_To do_
Copy the records below from the line with "Task: Pick the" up to and including the line with "Image resolution: width=676", leaving out the pictures.

_Provided information_
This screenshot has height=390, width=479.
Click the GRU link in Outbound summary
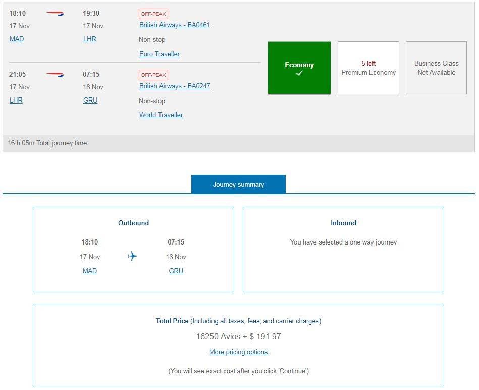[176, 271]
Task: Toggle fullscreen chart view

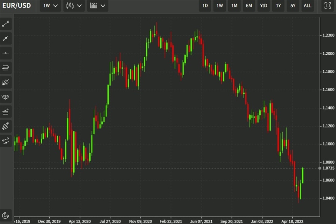Action: [327, 6]
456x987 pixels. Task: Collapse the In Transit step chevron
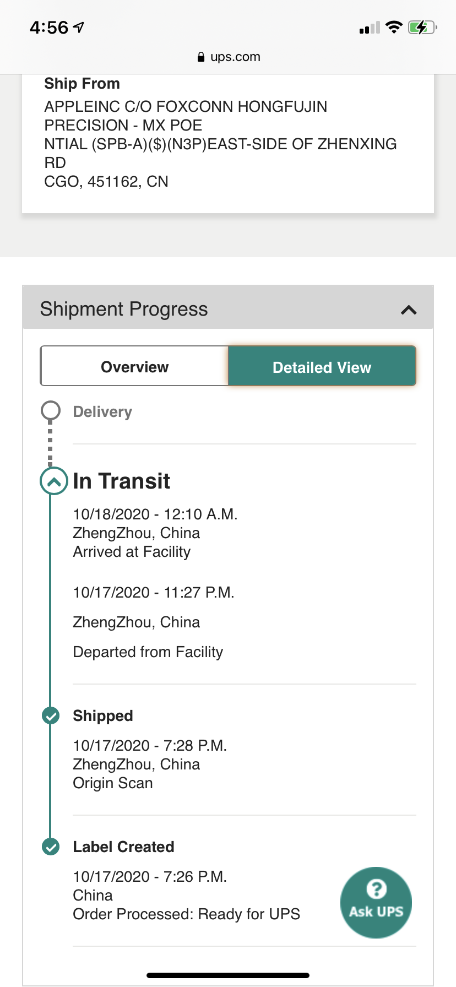tap(53, 481)
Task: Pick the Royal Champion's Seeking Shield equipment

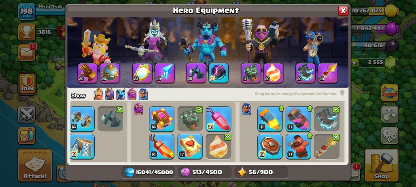Action: click(270, 146)
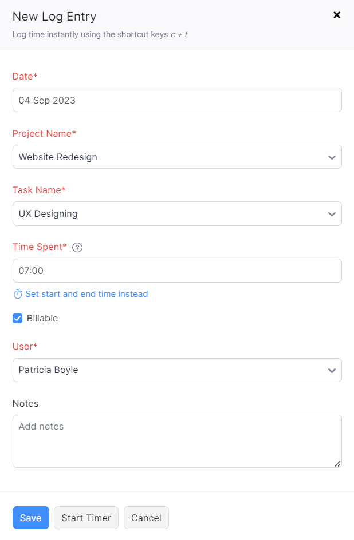Click into the Add notes textarea
Screen dimensions: 354x540
pos(177,441)
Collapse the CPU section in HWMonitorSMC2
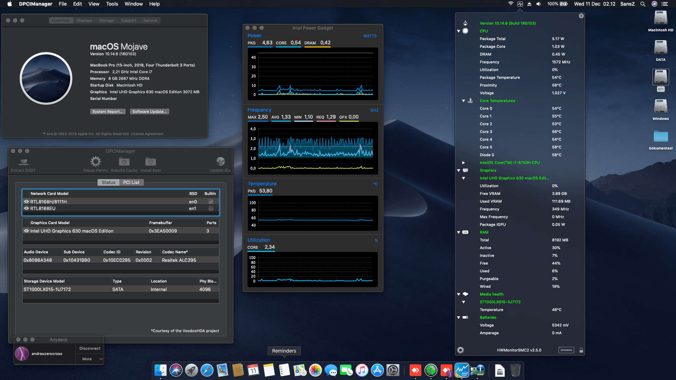Image resolution: width=676 pixels, height=380 pixels. tap(458, 31)
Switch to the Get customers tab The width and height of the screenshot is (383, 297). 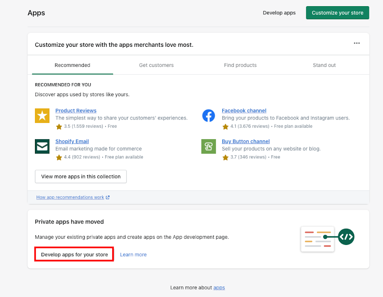(156, 65)
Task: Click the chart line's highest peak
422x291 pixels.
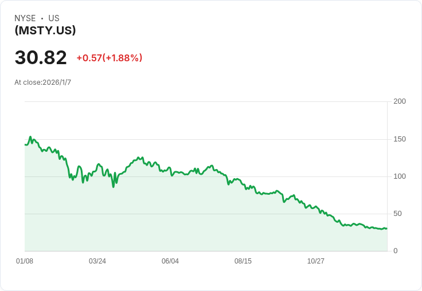Action: coord(30,137)
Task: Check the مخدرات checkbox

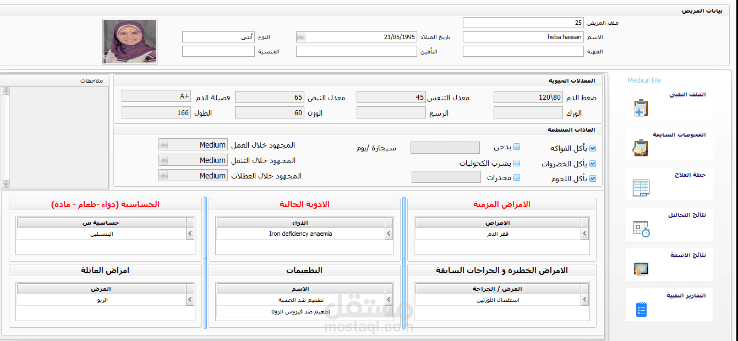Action: point(517,177)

_Solution for this problem_
Task: Pick the Royal Champion's Seeking Shield equipment

Action: click(270, 146)
Click into the Add notes textarea
Screen dimensions: 354x540
pos(177,441)
Collapse the CPU section in HWMonitorSMC2
Image resolution: width=676 pixels, height=380 pixels. tap(458, 31)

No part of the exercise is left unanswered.